Cette quête d’un nouveau réalisme amène les auteurs à puiser sans cesse dans la culture populaire. Un des premiers à rétablir un dialogue avec le tango est le romancier Manuel Puig, auteur du « Baiser de la femme-araignée », qui en 1969 publie « Boquitas pintadas ». Le titre qu’on pourrait traduire par « Petites bouches enregistré par Gardel en 1934 : « Rubias de Nueva York », qui est un hommage à ces poupées blondes du cinéma américain qu’il décrit comme de « délicieuses créatures parfumées ». L’action se déroule dans une petite bourgade de province, Coronel Vallejos, vers les années 50, où la radio et les films venus du nord du continent étaient la seule fenêtre vers le monde extérieur.

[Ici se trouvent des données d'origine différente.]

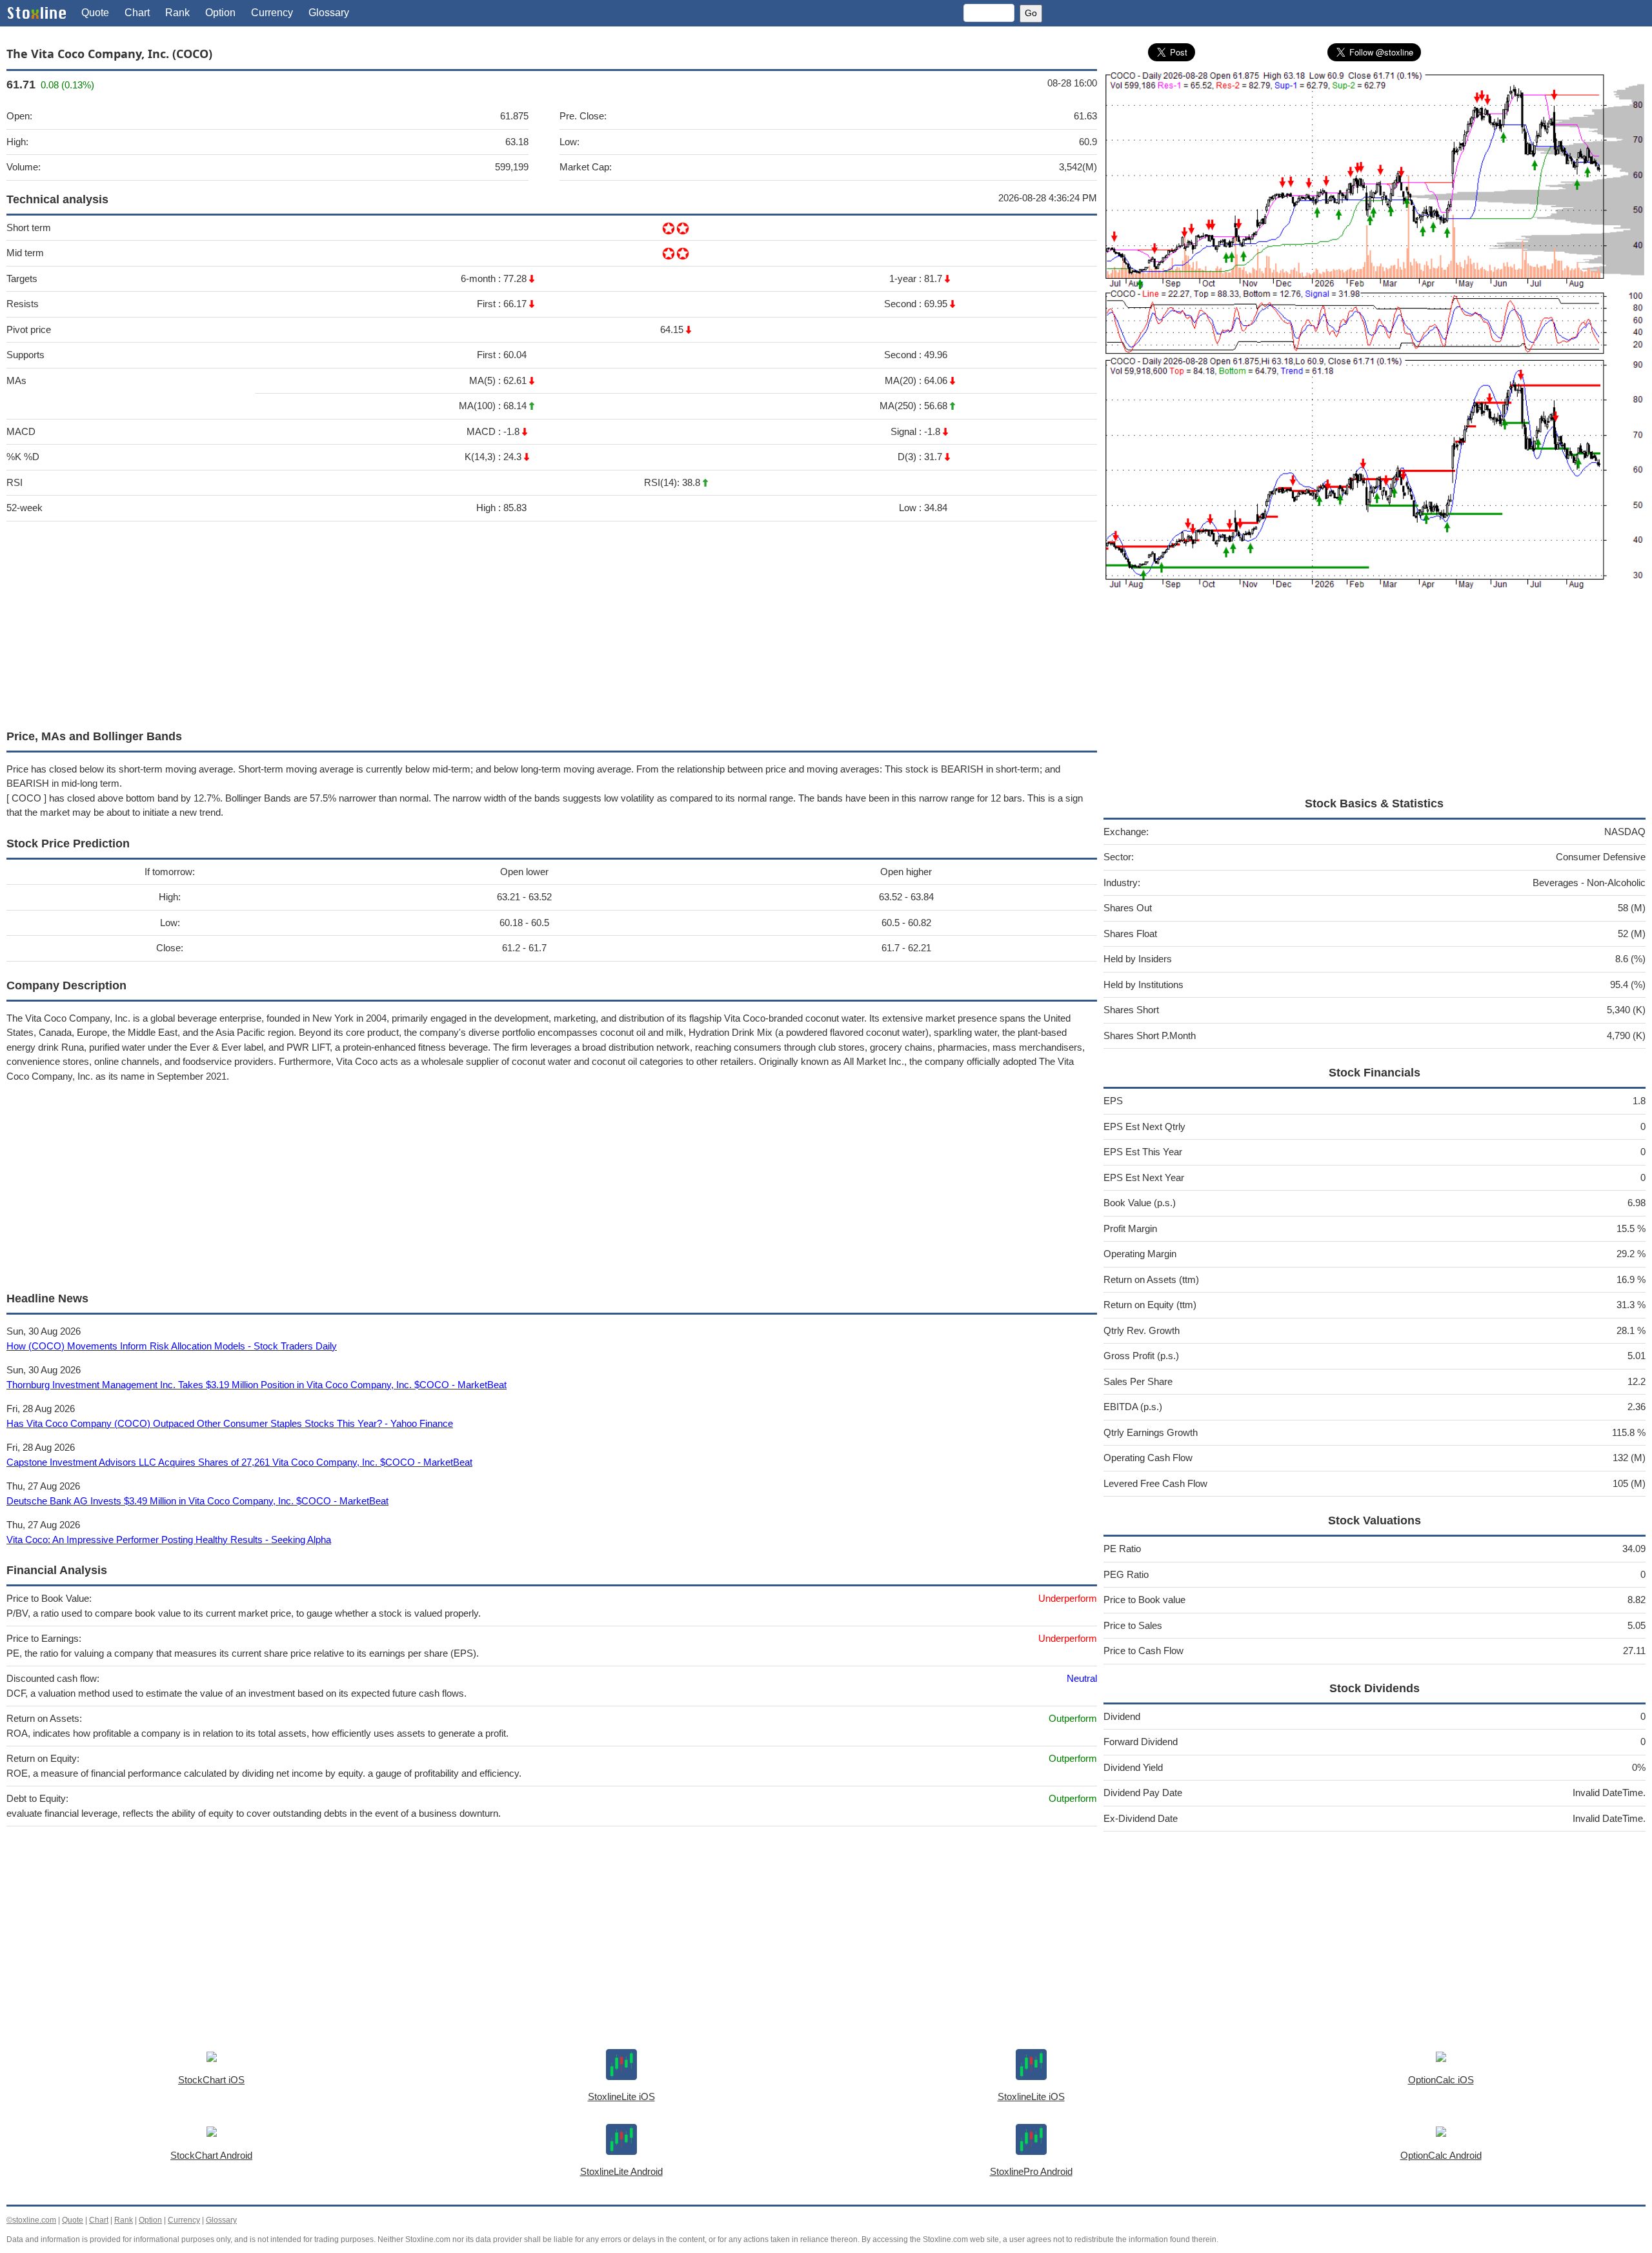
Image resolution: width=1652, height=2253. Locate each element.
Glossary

Les allusions au tango scandent les épisodes d’une histoire d’amour inaboutie entre les deux protagonistes, Nelida et Juan Carlos, tout comme l’écoute de l’émission radiophonique, « Tango contre boléro », rythme leurs journées.

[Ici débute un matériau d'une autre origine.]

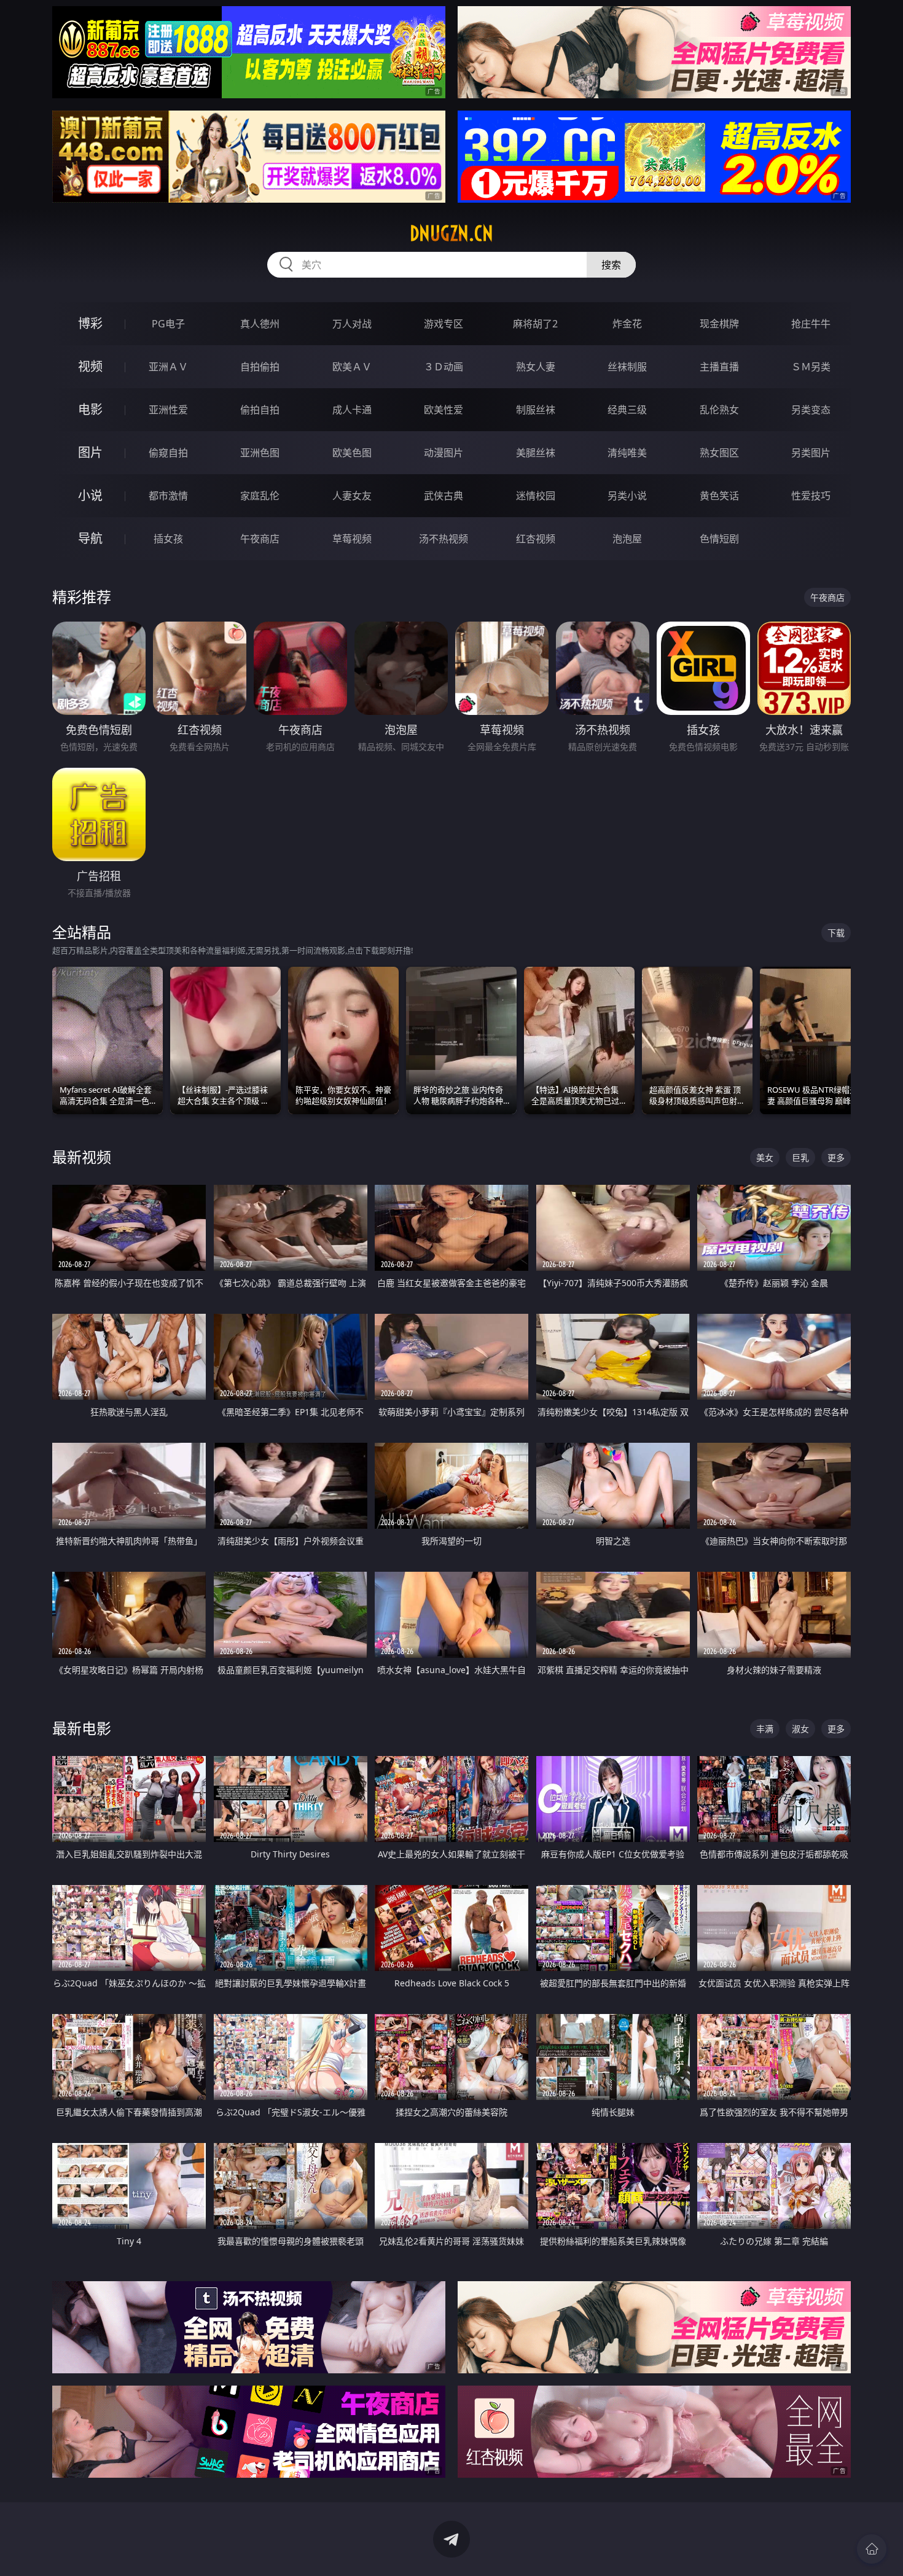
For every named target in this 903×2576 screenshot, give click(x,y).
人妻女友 (352, 495)
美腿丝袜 (535, 452)
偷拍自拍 (260, 409)
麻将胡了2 (535, 323)
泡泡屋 (627, 538)
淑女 (800, 1729)
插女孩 (168, 538)
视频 (90, 366)
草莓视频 (352, 538)
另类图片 (811, 452)
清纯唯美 (627, 452)
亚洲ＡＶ (168, 366)
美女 (764, 1157)
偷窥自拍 (168, 452)
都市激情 (168, 495)
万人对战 (352, 323)
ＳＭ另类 (811, 366)
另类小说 (627, 495)
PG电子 (168, 323)
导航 (90, 538)
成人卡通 (352, 409)
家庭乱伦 (260, 495)
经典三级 (627, 409)
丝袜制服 (627, 366)
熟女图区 (719, 452)
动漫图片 (443, 452)
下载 (836, 933)
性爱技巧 (811, 495)
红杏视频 (535, 538)
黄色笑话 (719, 495)
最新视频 (81, 1157)
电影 (90, 409)
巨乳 (800, 1157)
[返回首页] (871, 2549)
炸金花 (627, 323)
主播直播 (719, 366)
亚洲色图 (260, 452)
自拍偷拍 (260, 366)
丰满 (764, 1729)
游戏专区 (443, 323)
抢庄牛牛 (811, 323)
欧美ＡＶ (352, 366)
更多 (836, 1157)
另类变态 (811, 409)
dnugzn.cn (451, 233)
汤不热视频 (443, 538)
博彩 (90, 323)
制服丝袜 (535, 409)
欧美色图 (352, 452)
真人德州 (260, 323)
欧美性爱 (443, 409)
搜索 (611, 264)
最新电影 (81, 1728)
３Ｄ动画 (443, 366)
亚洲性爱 (168, 409)
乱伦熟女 (719, 409)
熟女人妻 (535, 366)
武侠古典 (443, 495)
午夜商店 (260, 538)
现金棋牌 (719, 323)
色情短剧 (719, 538)
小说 (90, 495)
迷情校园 (535, 495)
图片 (90, 452)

Julio Cortàzar va lui aussi utiliser amplement le tango -mais aussi le jazz, dont il était grand amateur- dans son œuvre. Exilé en France en 1951, il y a écrit l’essentiel d’une œuvre « réaliste-fantastique », basée sur l’éclatement et la « subversion » de la forme et influencée par le « Nouveau Roman » français. Plusieurs de ses livres témoignent de son attachement aux monde riverains du tango : « Los premios » (1960), « La vuelta al dìa en 80 mundos », « El libro de Manuel », et enfin « Rayuela » (1963).

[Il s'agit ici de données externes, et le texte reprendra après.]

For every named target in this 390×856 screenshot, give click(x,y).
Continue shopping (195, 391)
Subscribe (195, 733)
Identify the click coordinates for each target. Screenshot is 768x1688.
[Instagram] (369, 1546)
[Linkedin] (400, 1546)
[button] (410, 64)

Citons enfin le roman de Daniel Moyano, « Libro de Navìos y Borrascas » (Livre de navires et bourrasques) paru en 1983. Condamné à l’exil par la dictature du Général Videla, Moyano imagine un voyage dans un navire où 700 exilés politiques entreprennent le retour vers une Europe qui avait vu, autrefois, partir ses grands-parents. L’attachement à la langue du pays qu’ils viennent de quitter est très présent tout le long des quinze chapitres du roman. C’est pourquoi les références au tango et à la culture populaire y sont extrêmement nombreuses.

Cannibalisation du tango

Nous avons évoqué précédemment comment à partir du Groupe de Boedo un nouveau regard se porte vers la culture populaire. Nombre de poètes suivront la ligne ouverte par Raùl Gonzàles Tuñon, et particulièrement ceux qui participaient, vers les années soixante à la revue « Zona » de poesìa americana. C’est Juan Gelman qui ouvre la voie avec son livre « Gotàn » (1962) où il « cannibalise » des tangos en les intégrant dans son propre texte sans « ouvrir les guillemets ». Dans son poème « Mi Buenos Aires Querido » il parle directement à la ville et prend le contre-pied du tango originel de Gardel, en déclarant dans le dernier vers : « c’est sûr, il y aura encore plus de peine et d’oubli » (Aunque es seguro / que habrà màs penas y olvidos). Cette approche sera suivie par d’autres : Fransisco « Paco » Urondo (« disparu » après le Coup militaire de Videla en 76), Mario Trejo, César Fernàndez Moreno, l’uruguayen Mario Benedetti, etc. La poésie devient une forme de combat, et l’exil, extérieur et intérieur, oblige les auteurs à chercher des formes de discours qui traversent les mailles de la censure. Parfois, els sous-entendus du tango servent de matière à l’engagement et à la résistance.

Evoquons enfin les incursions des écrivains dans la chanson de tango. Astor Piazzolla a mis en musique des poèmes de Jorge Luis Borges tels que « La milonga de Jacinto Chiclana » et « Alguien le dice al tango ». Julio Cortàzar a écrit « Veredas de Buenos Aires » (« Trottoirs de Buenos Aires »). En France, le Cuarteto Cedròn a fait des arrangements sur des textes de Tuñon et de Gelman. Née il y a un siècle, la chanson tango reste aujourd’hui forte et vivante.